Due to the pandemic, parcel volume in 2020 exceeded capacity for the first time since 1997, when a 15-day Teamsters union strike against UPS shut down its ground-delivery network. The company expects the imbalance to persist for the foreseeable future. At the same time, analysts and investors should expect revenue to grow faster than volume in the near term as the company improves its revenue quality efforts and volumes level off from the breakneck pace of 2020, Tomé said. Domestic revenue per package rose by 10.2%, the company’s fastest rate of growth in 19 years.
As Tomé and CFO Brian Newman were talking to analysts Tuesday morning, UPS shares were soaring on the company’s report of spectacular first-quarter results. UPS shares closed up more than 10% to $193.71 a share. Adjusting for items such as a significant reduction in pension liability and expenses, UPS reported earnings per share of $2.77, an adjusted 147% gain from the year-earlier period, and well above the $1.72 to $1.73 per share median forecasts by analysts. Revenue rose 27% to $22.9 billion, as demand rose across its three main product lines.
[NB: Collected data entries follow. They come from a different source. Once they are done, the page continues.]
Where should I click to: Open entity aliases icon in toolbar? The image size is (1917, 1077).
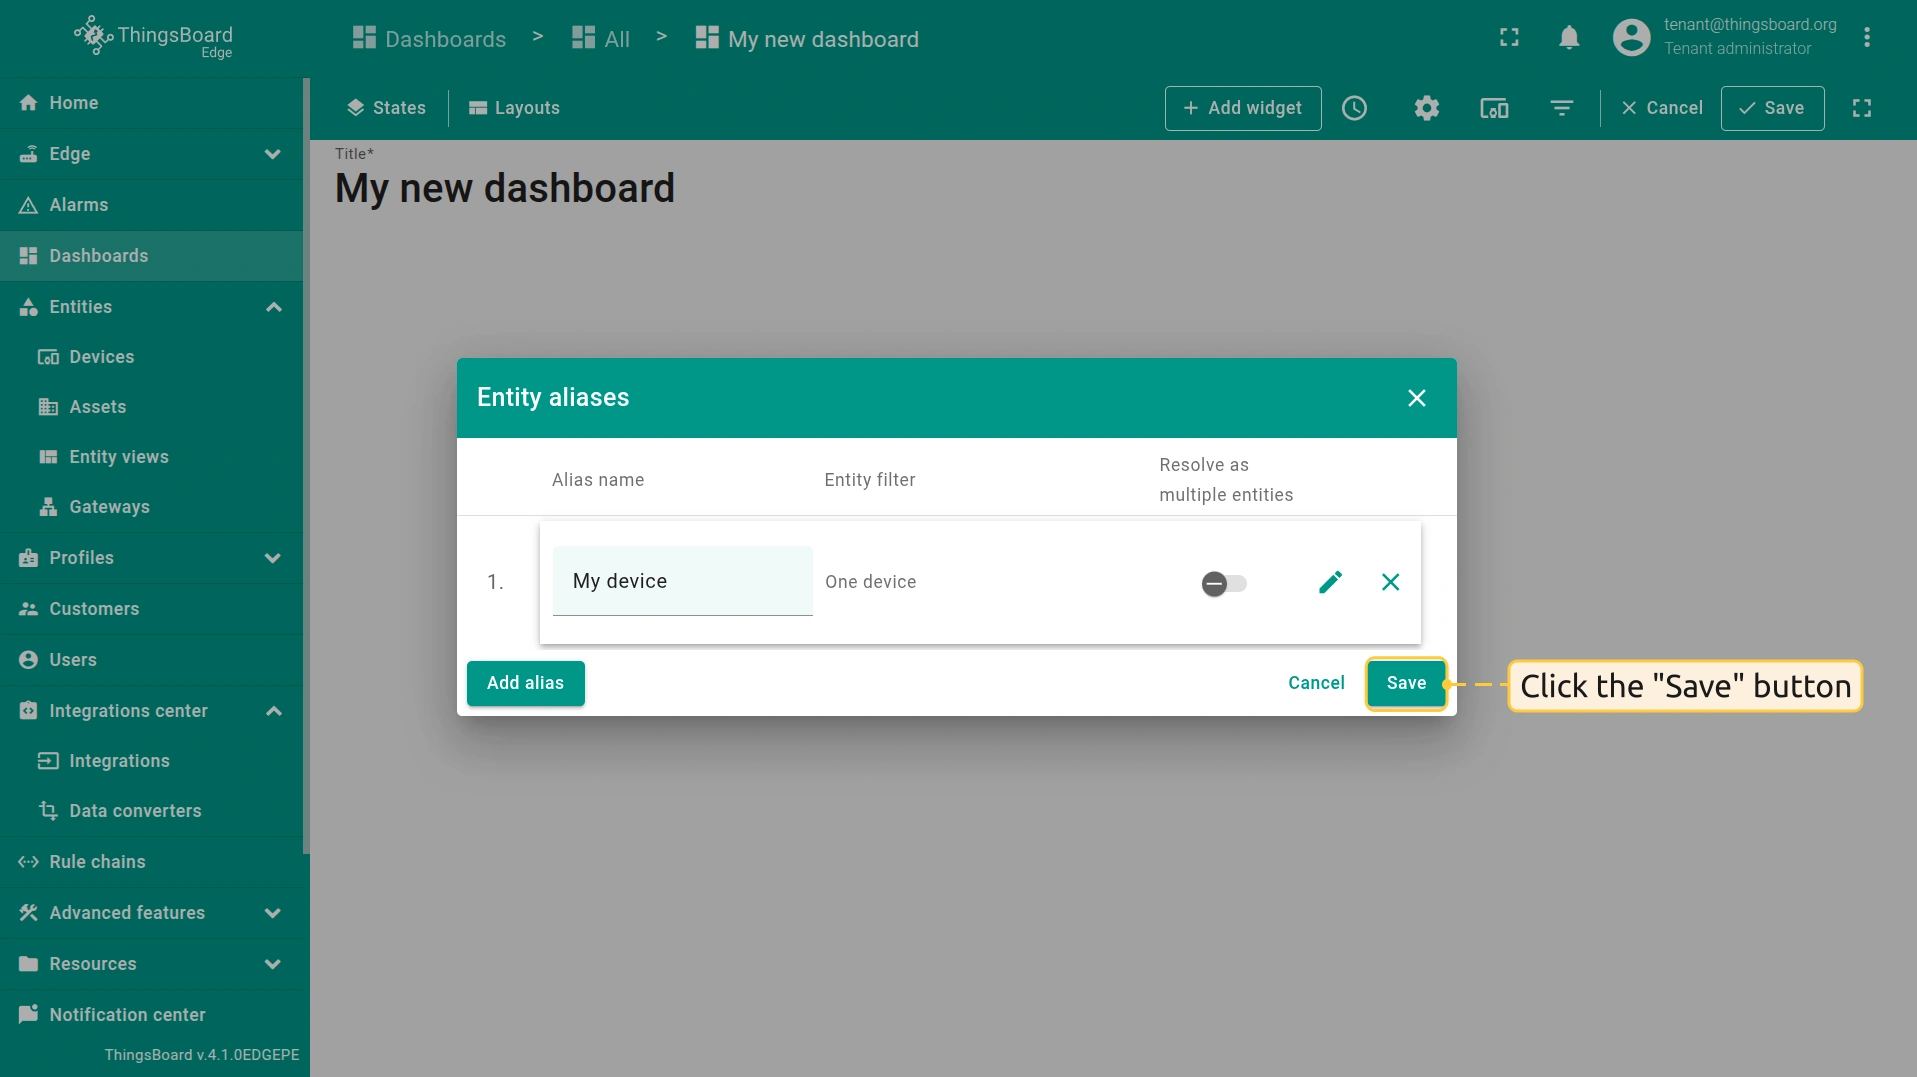1494,108
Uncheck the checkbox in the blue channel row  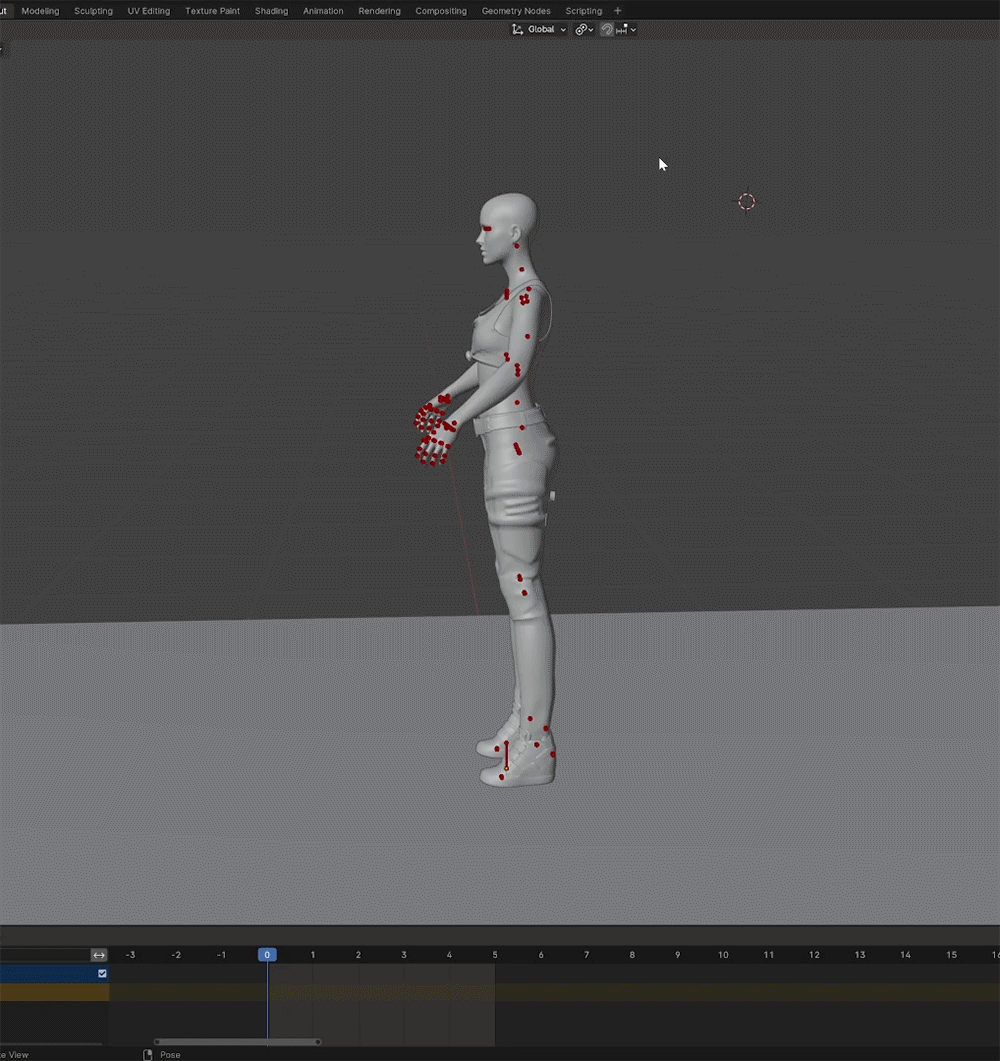coord(102,973)
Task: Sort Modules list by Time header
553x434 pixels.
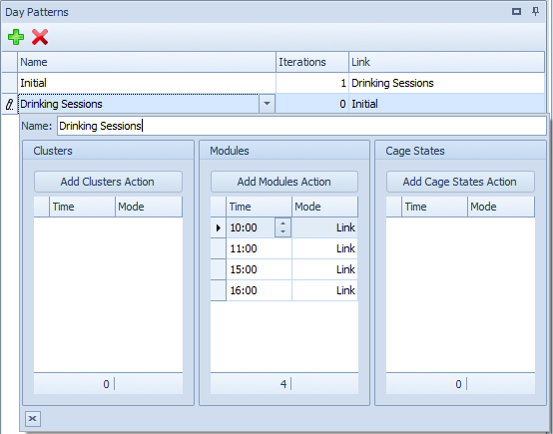Action: 259,207
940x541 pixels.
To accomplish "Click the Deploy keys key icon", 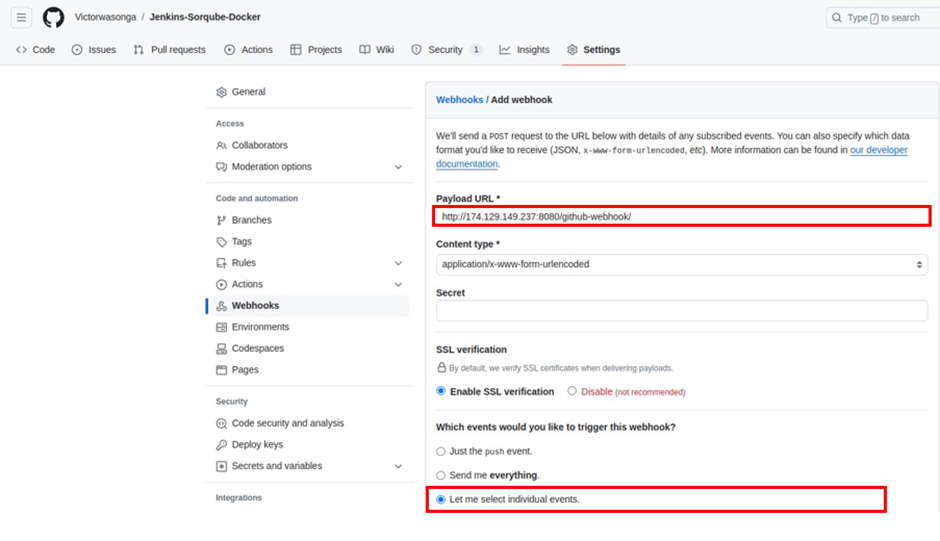I will [221, 444].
The U.S. domestic package segment posted a 22.3% revenue gain to slightly more than $14 billion. International package revenue rose 36.2% to $4.6 billion. UPS’ supply chain and freight segment, which includes the rest of the company’s business, rose to $4.2 billion, a 34.3% gain.
Total operating profits rose 158% to $2.8 billion. Operating margins in what has traditionally been the weakest quarter of the year hit the high single digits for domestic package and supply chain and freight, and rose 23.6% for the international segment, UPS said. The record international profit gains were fueled by strong export growth from all regions, in particular out of Asia and Europe, the company said. UPS also reported big gains in its health care vertical and in the small to midsize (SMB) customer segment. SMB average daily volumes grew by 35.6%, outpacing volume growth from UPS’ large enterprise accounts for the third consecutive quarter.
Even the pension gods smiled on UPS during the first quarter. The company reported a $2.5 billion after-tax, mark-to-market pension benefit as a result of the American Rescue Plan Act of 2021, which included landmark pension reform that protected plans funded by multiple employers typically from the same industry from going insolvent through 2021.
The act relieved the company of liabilities related to the Teamsters union’s Central States Pension Fund, which was heading toward insolvency later this decade unless pension reform was enacted. UPS exited the Central States plan in 2007 at a cost of more than $6 billion and shifted employees into its own plan.
The law also required the company to “remeasure” its plan at current discount rates, which have increased since the prior measurement date, the company said. The overall result reduced UPS’ pension liability by $6.4 billion, the company said.
Analysts couldn’t be happier with the results. Amit Mehrotra of Deutsche Bank, who upgraded UPS’ shares to buy in March 2020 just as the shares were starting a powerful run toward more than doubling, hiked his 12-month price target to $260 per share from $185. Mehrotra said the sunny scenario in which effective execution meets cost opportunity is “coming into view.” Bascome Majors of Susquehanna Financial Group said the strong momentum should carry into the second quarter and Tome’s first investors day event since taking over as CEO last June. Tom Wadewitz of UBS called the results “impressive” across the board and much stronger than the optimistic estimates heading in to the day.
Wadewitz singled out the domestic parcel segment, where operating income was 105% above his estimates.